Goodbye Mama
We’ve called her “Ma” since we were in our teens, but today it seems she’s gone back to being Mama.
She was taken to hospice a few days ago, in end stage kidney failure. Our relationship over the past few years has been complicated, usually companionable but sometimes turbulent, and I had not talked to her for a while (she could no longer communicate well on the phone), and could not possibly go to visit her, many hours from where we live.
I had gone to bed that night, and it took me a while to fall asleep. It took me til nearly midnight to settle in. As I was drifting off, I had a thought.

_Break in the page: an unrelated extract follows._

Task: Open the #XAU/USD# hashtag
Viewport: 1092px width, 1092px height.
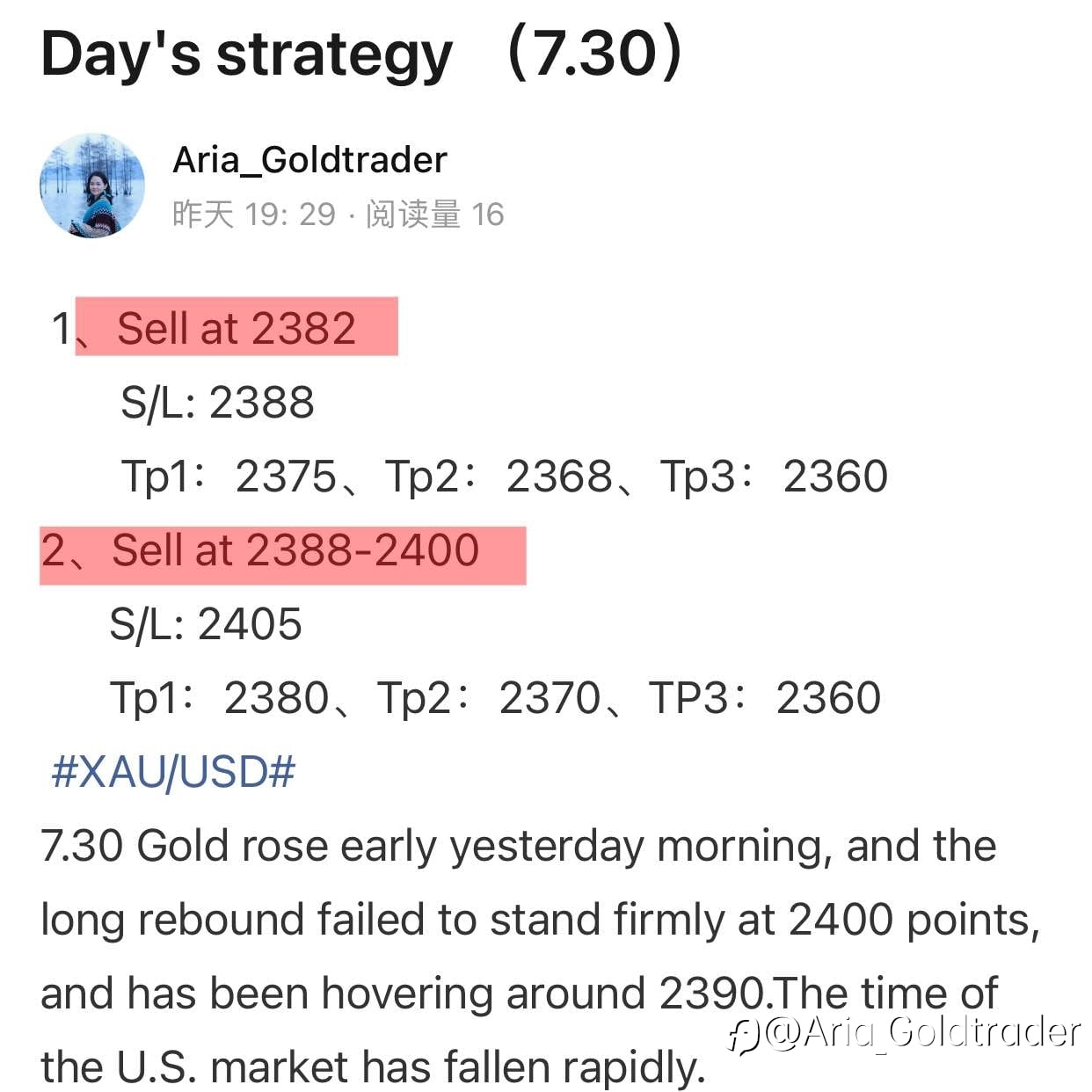Action: 173,772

“I wrote a story today, Ma. I learned what it means to spin straw into gold. It is flax. It is dried, and kinda rough like straw, but you treat it, then spin it and wax it, and if you do it right, it ends up golden colored and shiny. So you really can spin straw into gold.”

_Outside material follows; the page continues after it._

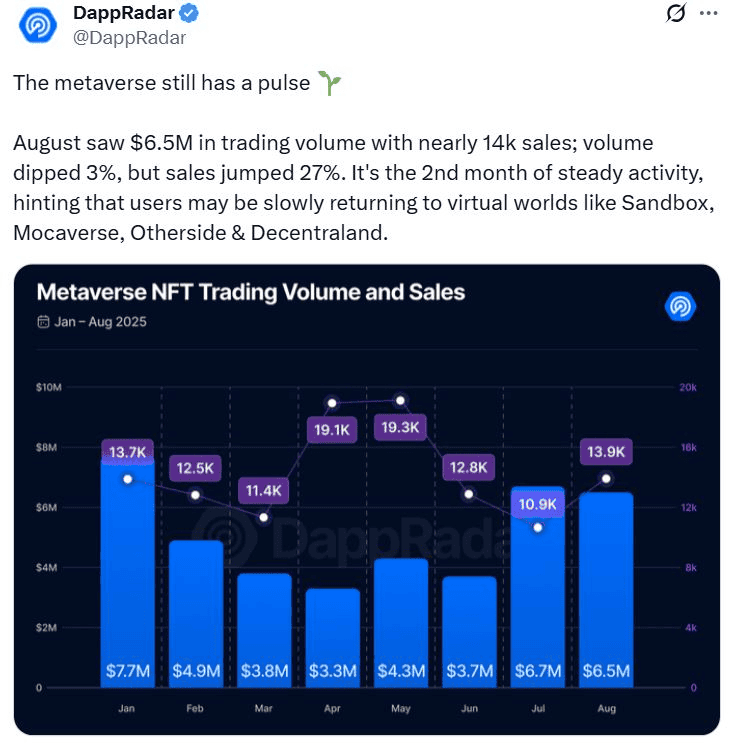
Task: Open the @DappRadar handle link
Action: point(130,38)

I heard a reply. Not with my ears, but more like an echo of my mother’s voice in my mind. “That’s JUST the kind of thing I love to learn!” She sounded really tired.

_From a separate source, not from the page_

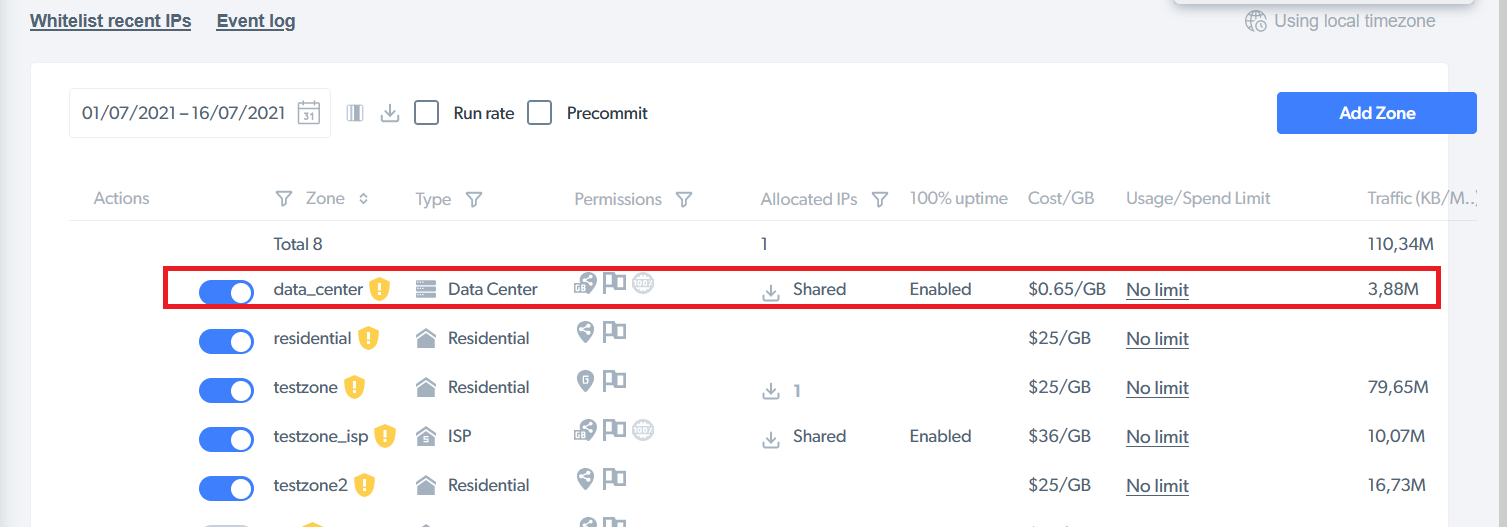
Task: Download allocated IPs for the testzone row
Action: 770,391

And then, “Laura, I’m afraid.”.
“It’s ok. It’s just a door. You’ll keep learning cool stuff, you just won’t hurt as much.”
And I went to sleep. I am comfortable with death, and I’d often felt my father, and my daughter as though their presence was near me, after their deaths. On some occasions, I’d had that feeling of hearing them in my mind. It was a comfort to me, to know they are still aware of the lives of their loved ones.
I woke a few hours later to go to the bathroom, and heard my mother in my mind again, “Laura?”
“Yes.”
“You gave me a gift! I’m ok! I’m not scared, I’m ok!” she sounded cheerful.
I went back to bed. In the morning we got the news that she had died in the night.
She loved to learn new skills, and had once learned to spin. I hope she really did hear what I tried to say. The one thing I am certain I learned from my mother is that if I need to learn to do something, I can.
Her body and mind were so crippled for the last several years that she really could not do that anymore.
It was several days before I realized I’m not even grieving her death. This is a hard thing to admit, since people get so nasty about it if you do, but my stages of grief over losing my mother were over long ago. She left years ago, and the person in the house with us just wasn’t her anymore, and wasn’t going to BE her anymore. She lived in her chair, and entire days would go by without her saying anything to anyone. She’d hold it together enough to be chatty with visitors, but even then she could no longer control her side of the conversation. Dementia robs you of the person day by day, and you grieve it out as it happens. By the time they are truly dead, they’ve been gone a long time already, and there’s nothing left to mourn.
Ma lived next door to us for about 11 years, and relied on us and our kids to help her out. I was the one of her children who saw the gradual breakdown of her capabilities and her capacity to reason and think things out. We moved away, and she would not go. When we met up with her again a few years later, her capacity had declined so much that she could no longer live alone. The last 4 years of sharing a home with her were tragic in so many ways, that her death has brought us only the sorrow that those years were so difficult, and so painful for both her, and us.
We did not have a funeral, there really wasn’t any point, since only a couple of people could get there. And I’m really ok with that, f I could afford to travel up for a funeral, I’d have done it when she was alive, when it mattered to her. I did not need to say goodbye to an empty body. She was already missed… and we are kind of used to that.
I hope she now has the chance to learn to spin straw into gold.